Home / Royal Mail / Letters face weeks of delays as thousands of postal workers go sick or self-isolate

Letters face weeks of delays as thousands of postal workers go sick or self-isolate

A spokesman said: “We are providing targeted support to the local offices affected by these issues and we apologise to customers for any inconvenience they may have experienced.

“Our postmen and women are continuing to work incredibly hard, as they have done throughout the pandemic, and we are thankful for all of their efforts and determination.”

The company, which has 1,200 sorting offices, insisted it is operating as normal across most of the country. 

In a bid to battle the backlog, it is bringing in temporary workers, offering staff more overtime and has temporarily cut the frequency of deliveries in some areas.

But it risks breaching the “universal service obligation”, a legal duty which is supposed to ensure deliveries within a certain time, after being hit with delays last year as well.

Under the obligation, Royal Mail is supposed to deliver 93pc of all first-class post within one working day of collection and 98.5pc of second-class post within three working days.

It will be measured for the financial year to the end of March, but performance is only being assessed for September, October, November, January, February and March this year owing to pandemic exemptions. December is never counted. 

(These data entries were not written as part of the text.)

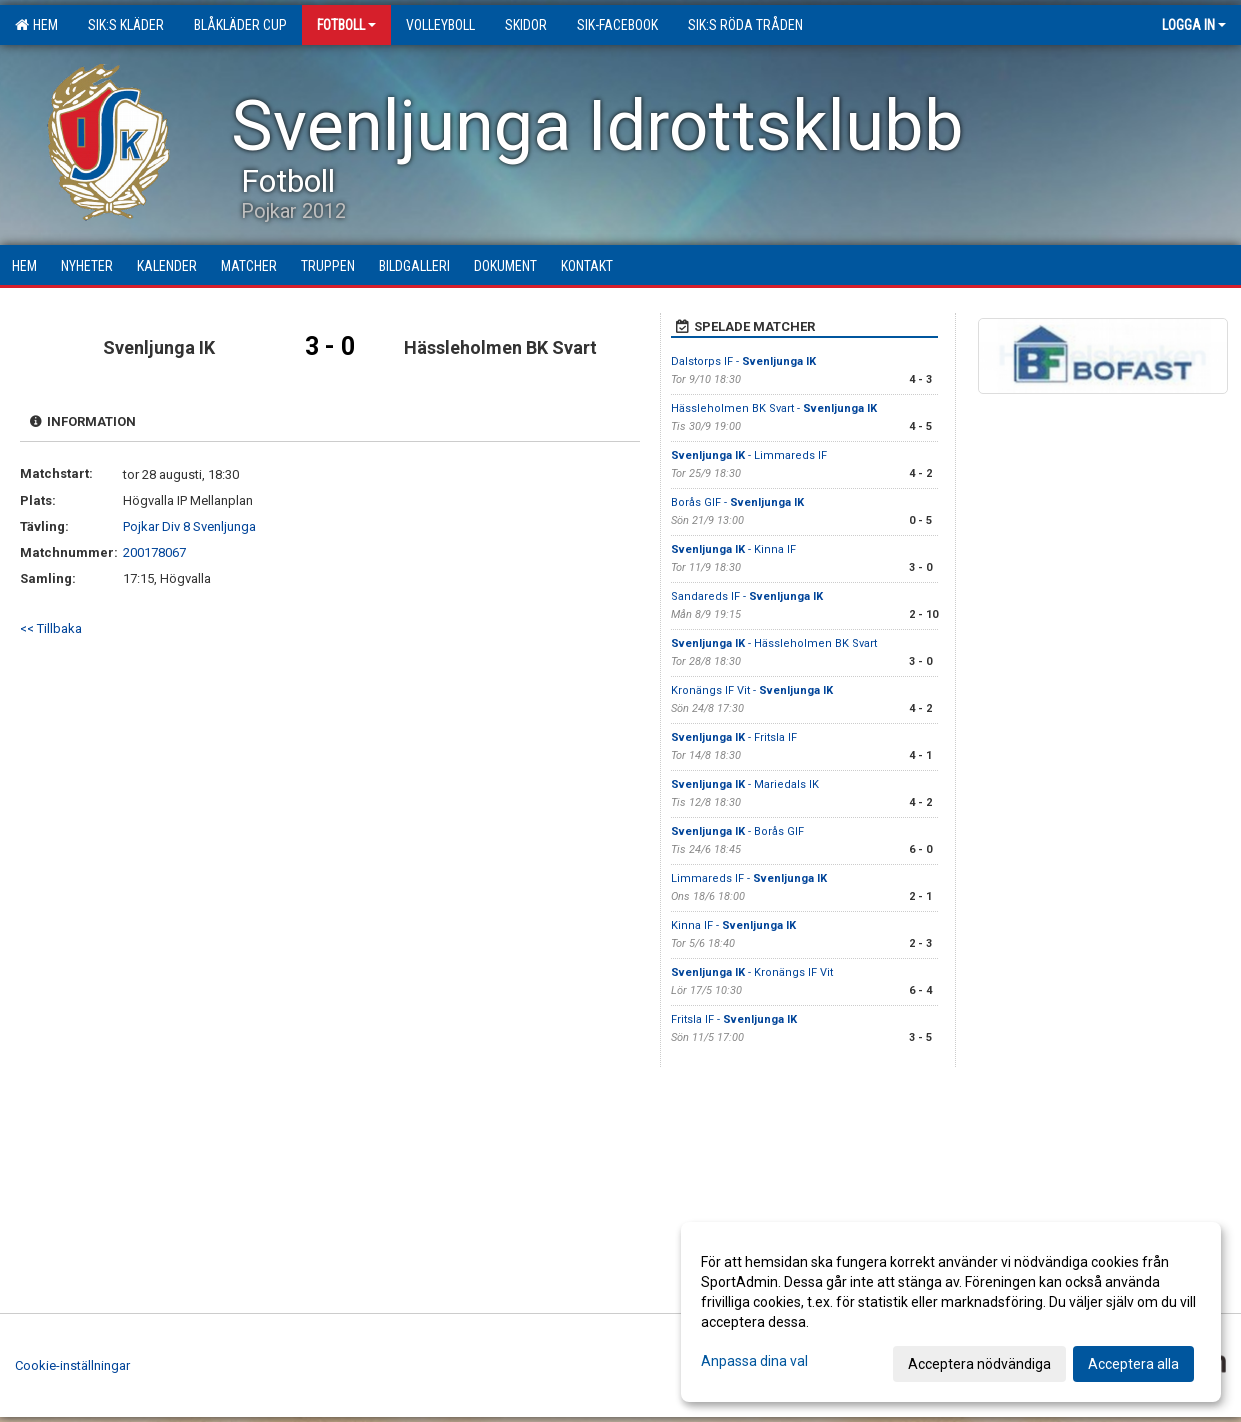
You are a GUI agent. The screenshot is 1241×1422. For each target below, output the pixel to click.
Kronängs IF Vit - (752, 690)
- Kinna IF (733, 549)
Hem (36, 25)
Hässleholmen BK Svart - (774, 408)
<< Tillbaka (51, 628)
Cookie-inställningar (72, 1365)
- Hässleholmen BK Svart (774, 643)
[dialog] (951, 1312)
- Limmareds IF (749, 455)
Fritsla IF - (734, 1019)
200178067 (154, 552)
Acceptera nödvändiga (979, 1364)
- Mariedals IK (745, 784)
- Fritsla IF (734, 737)
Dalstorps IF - (743, 361)
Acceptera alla (1133, 1364)
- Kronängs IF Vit (752, 972)
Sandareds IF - (747, 596)
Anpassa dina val (754, 1361)
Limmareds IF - (749, 878)
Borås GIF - (737, 502)
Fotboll (346, 25)
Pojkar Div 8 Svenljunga (189, 526)
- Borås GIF (737, 831)
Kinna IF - (733, 925)
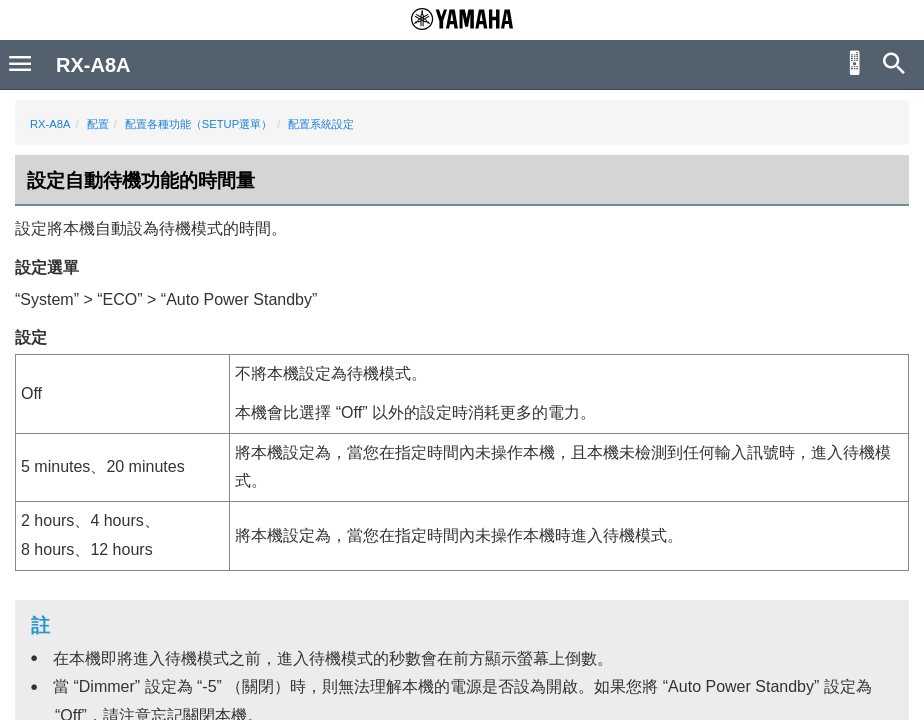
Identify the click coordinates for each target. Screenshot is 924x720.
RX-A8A (50, 124)
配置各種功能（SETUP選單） (198, 124)
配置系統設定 (321, 124)
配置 (98, 124)
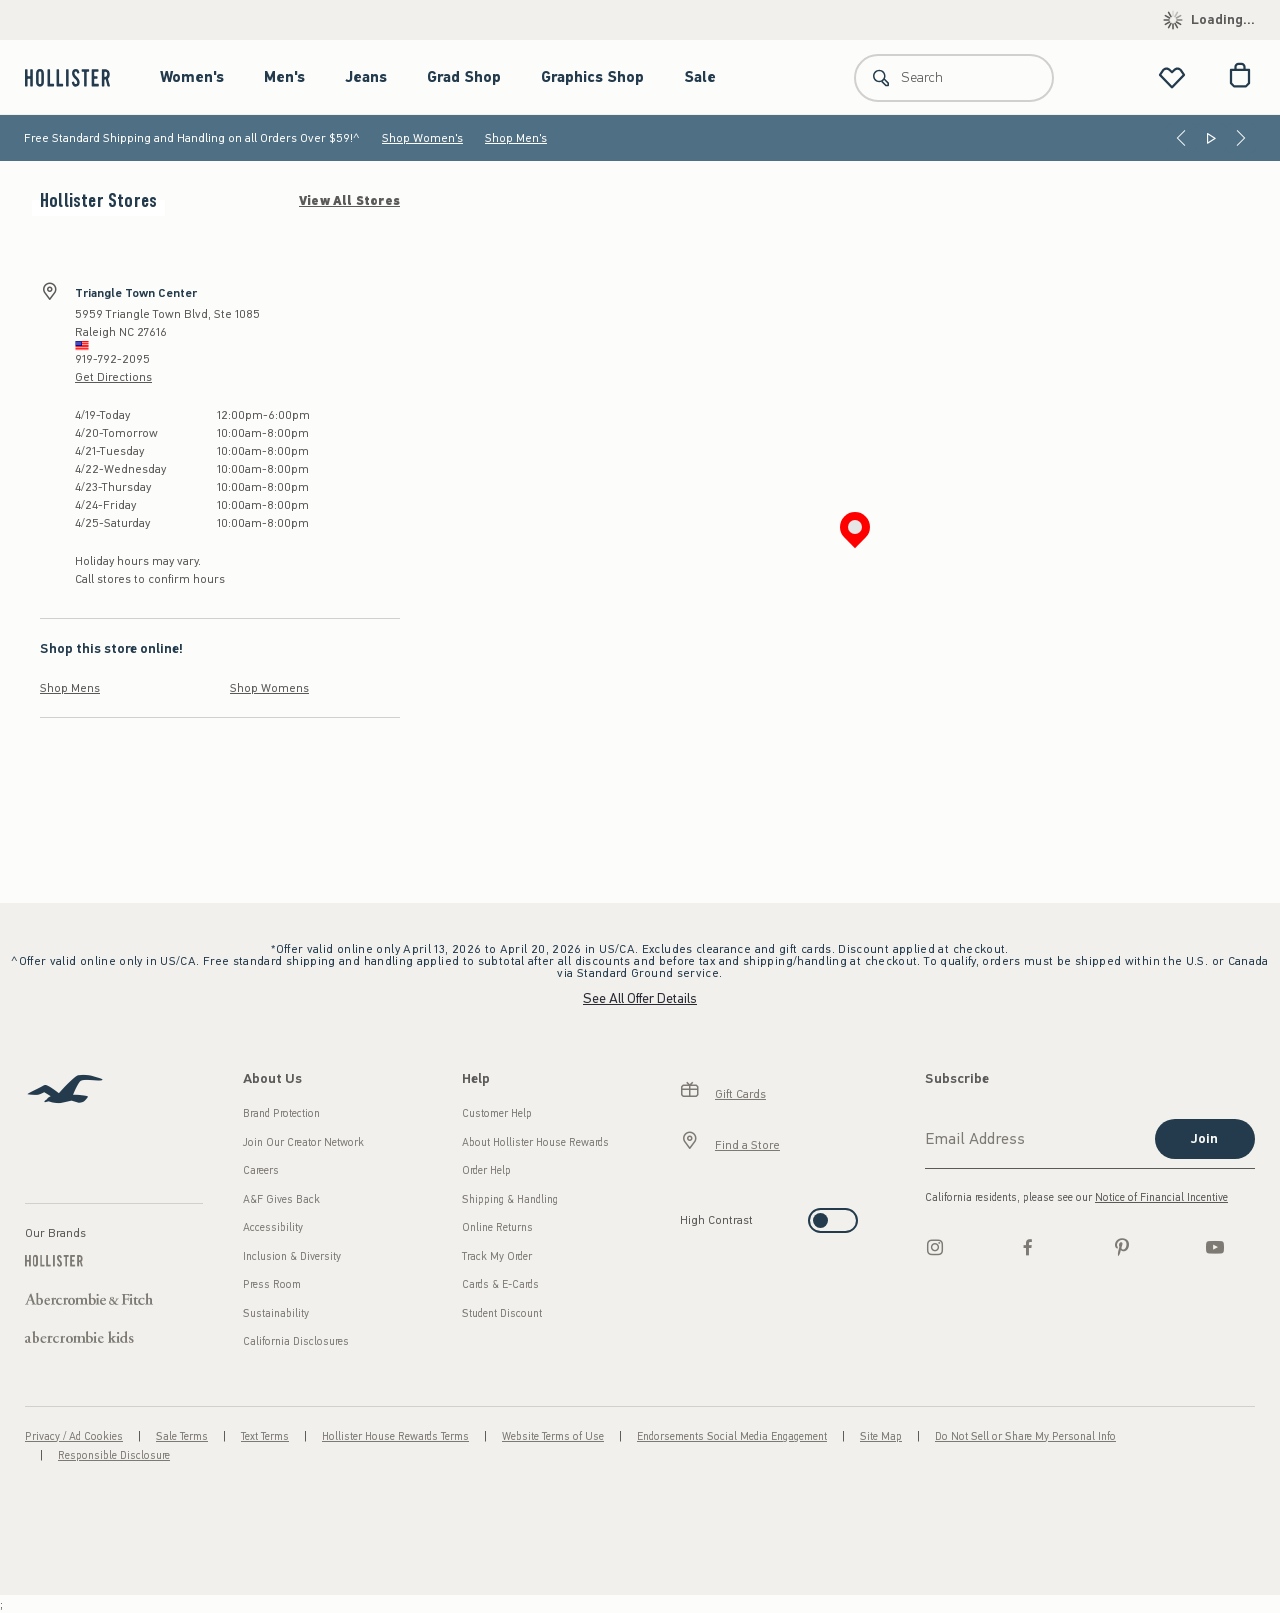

If the average delivery times for those six months are found to be below standard, Royal Mail could face a fine from media regulator Ofcom. It was previously fined £1.5m for missing targets in 2018/19. 

A spokesman for Ofcom said officials are closely monitoring the company’s performance.

He added: “We have made it clear to the company that it must improve as the impacts of the pandemic subside.”

One postal worker in the South East described the scenes playing out in sorting offices as “chaos”.

They said: “There is not enough space, so managers are saying ‘leave the letters and get rid of these parcels first’.”

The postal delays have triggered a slew of complaints to Royal Mail and its management, including chairman Keith Williams and UK chief Simon Thompson.

In one example, the leader of Buckinghamshire council said he had written to Mr Williams to complain that a resident had received 24 Christmas cards all at once on January 5. 

“Infrequent and unpredictable” service had prompted long queues of residents outside the sorting office in Amersham, which only opens between 8am and 10am, hoping to personally collect essential mail, he added.

Royal Mail refused to say how big the current backlog of letters and parcels was on Tuesday.